- Coat of arms
- Interactive map of Geszteréd
- Country: Hungary
- County: Szabolcs-Szatmár-Bereg

Area
- • Total: 33.52 km^{2} (12.94 sq mi)

Population (2015)
- • Total: 1,718
- • Density: 51.3/km^{2} (133/sq mi)
- Time zone: UTC+1 (CET)
- • Summer (DST): UTC+2 (CEST)
- Postal code: 4232
- Area code: 42

= Geszteréd =

Location of Szabolcs-Szatmar-Bereg county in Hungary

Geszteréd is a village in Szabolcs-Szatmár-Bereg county, in the Northern Great Plain region of eastern Hungary. It covers an area of 33.52 km2 and has a population of 1718 people (2015).

==Geography==
The settlement is located on the edge of Nyírség area towards Hajdúság, in the south-southwestern part of Szabolcs-Szatmár-Bereg County, near the county border, between two big cities, Debrecen and Nyíregyháza. It borders Nagykálló from the north, Biri and Balkány from the east, Érpatak from the northwest, Bököny, Hajdúhadház and Hajdúsámson from the south.
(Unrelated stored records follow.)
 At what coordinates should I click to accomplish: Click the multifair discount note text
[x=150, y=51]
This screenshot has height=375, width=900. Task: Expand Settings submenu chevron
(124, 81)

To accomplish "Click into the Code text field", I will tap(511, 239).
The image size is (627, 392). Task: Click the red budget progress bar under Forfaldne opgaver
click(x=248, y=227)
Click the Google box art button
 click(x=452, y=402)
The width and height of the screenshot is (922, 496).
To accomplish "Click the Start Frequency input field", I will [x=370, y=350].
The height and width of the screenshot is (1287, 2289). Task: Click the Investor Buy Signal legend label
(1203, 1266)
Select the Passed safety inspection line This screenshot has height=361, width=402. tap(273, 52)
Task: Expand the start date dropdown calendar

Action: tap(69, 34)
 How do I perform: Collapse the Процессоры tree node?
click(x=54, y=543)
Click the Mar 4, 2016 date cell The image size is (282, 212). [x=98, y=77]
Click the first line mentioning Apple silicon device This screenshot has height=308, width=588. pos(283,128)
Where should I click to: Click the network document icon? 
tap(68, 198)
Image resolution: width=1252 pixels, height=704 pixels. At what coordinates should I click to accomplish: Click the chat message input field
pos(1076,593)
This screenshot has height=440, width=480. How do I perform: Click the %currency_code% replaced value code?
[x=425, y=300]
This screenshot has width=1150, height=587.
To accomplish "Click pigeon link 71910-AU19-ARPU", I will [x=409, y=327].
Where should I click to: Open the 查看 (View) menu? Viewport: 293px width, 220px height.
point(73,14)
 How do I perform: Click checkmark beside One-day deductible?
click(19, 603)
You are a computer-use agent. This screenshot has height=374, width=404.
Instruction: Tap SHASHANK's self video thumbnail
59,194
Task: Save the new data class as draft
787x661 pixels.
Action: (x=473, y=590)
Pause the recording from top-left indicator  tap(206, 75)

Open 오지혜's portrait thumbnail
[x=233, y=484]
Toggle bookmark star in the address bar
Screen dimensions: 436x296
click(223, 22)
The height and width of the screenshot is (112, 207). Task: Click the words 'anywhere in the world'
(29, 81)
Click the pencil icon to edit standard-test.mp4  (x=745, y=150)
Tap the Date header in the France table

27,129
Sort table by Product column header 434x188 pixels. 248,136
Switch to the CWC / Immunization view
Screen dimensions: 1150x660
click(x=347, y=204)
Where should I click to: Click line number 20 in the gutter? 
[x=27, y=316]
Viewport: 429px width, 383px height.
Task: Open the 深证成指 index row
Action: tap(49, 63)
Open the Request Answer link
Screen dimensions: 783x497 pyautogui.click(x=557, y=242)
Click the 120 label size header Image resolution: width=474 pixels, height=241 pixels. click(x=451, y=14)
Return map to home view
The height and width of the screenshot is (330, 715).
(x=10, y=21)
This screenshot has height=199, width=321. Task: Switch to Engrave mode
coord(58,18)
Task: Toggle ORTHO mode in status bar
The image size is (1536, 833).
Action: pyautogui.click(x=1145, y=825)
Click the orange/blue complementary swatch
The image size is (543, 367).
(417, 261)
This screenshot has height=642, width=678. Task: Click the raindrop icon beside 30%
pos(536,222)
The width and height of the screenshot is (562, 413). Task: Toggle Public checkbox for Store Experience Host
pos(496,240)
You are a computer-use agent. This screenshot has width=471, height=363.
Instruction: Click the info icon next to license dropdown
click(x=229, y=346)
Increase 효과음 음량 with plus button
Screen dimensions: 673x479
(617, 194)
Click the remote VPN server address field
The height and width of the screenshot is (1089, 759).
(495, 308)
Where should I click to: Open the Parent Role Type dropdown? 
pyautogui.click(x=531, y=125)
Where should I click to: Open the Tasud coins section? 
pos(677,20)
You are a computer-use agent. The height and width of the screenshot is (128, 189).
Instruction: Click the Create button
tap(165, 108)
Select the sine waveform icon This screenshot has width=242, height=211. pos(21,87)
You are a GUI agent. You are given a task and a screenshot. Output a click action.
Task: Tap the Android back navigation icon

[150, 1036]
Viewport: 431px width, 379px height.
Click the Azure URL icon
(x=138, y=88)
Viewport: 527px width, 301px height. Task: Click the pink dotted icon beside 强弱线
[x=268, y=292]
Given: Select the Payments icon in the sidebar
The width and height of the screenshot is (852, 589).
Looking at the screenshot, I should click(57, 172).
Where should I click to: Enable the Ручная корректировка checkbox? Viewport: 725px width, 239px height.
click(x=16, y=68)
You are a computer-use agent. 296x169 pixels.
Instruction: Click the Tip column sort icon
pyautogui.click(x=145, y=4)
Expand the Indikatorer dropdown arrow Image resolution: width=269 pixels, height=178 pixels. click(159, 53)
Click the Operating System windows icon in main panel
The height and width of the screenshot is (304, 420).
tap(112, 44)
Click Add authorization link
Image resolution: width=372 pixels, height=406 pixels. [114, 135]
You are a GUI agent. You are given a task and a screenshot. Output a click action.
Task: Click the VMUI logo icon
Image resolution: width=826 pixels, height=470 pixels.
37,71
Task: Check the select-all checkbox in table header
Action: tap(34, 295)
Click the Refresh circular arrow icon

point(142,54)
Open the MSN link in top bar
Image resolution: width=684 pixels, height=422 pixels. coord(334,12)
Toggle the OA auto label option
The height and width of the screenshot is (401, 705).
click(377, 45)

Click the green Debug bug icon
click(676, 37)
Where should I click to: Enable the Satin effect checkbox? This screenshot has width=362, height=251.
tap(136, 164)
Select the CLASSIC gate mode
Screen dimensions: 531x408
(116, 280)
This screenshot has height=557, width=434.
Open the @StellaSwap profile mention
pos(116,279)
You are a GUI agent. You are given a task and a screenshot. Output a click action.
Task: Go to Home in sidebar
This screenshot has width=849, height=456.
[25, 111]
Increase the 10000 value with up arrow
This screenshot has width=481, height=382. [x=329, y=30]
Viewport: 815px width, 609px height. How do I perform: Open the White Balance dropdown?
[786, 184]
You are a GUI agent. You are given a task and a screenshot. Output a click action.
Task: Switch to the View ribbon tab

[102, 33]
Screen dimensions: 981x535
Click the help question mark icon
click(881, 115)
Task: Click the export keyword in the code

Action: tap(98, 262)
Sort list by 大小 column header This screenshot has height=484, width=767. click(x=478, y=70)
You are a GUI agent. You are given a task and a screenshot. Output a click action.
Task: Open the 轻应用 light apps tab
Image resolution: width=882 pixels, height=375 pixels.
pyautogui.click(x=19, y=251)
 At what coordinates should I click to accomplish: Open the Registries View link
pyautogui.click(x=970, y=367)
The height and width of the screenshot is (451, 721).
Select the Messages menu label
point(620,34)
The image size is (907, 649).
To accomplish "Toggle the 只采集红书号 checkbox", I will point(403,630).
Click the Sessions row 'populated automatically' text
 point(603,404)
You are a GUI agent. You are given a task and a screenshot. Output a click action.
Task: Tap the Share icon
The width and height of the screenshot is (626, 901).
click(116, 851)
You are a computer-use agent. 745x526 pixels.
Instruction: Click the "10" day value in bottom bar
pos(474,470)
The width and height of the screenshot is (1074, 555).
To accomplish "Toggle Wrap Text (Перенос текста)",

There are 3 smaller homesteads attached to the village:
- Lovastanya is located 3 km from the Balkány and 1 km from Gesztered. It was owned by the Lovas family for years. It was attached to Balkány up until 1990. Population: 10 people.
- Nyíritanya is located 2 km north of Geszteréd. Population: 8 people.
- Szállásföld is 11 km from the Balkány, 3 km from the Déssy homestead and about 15 km from the Hajdúhadház. It has a population of 21 people. It has no direct route to Geszteréd.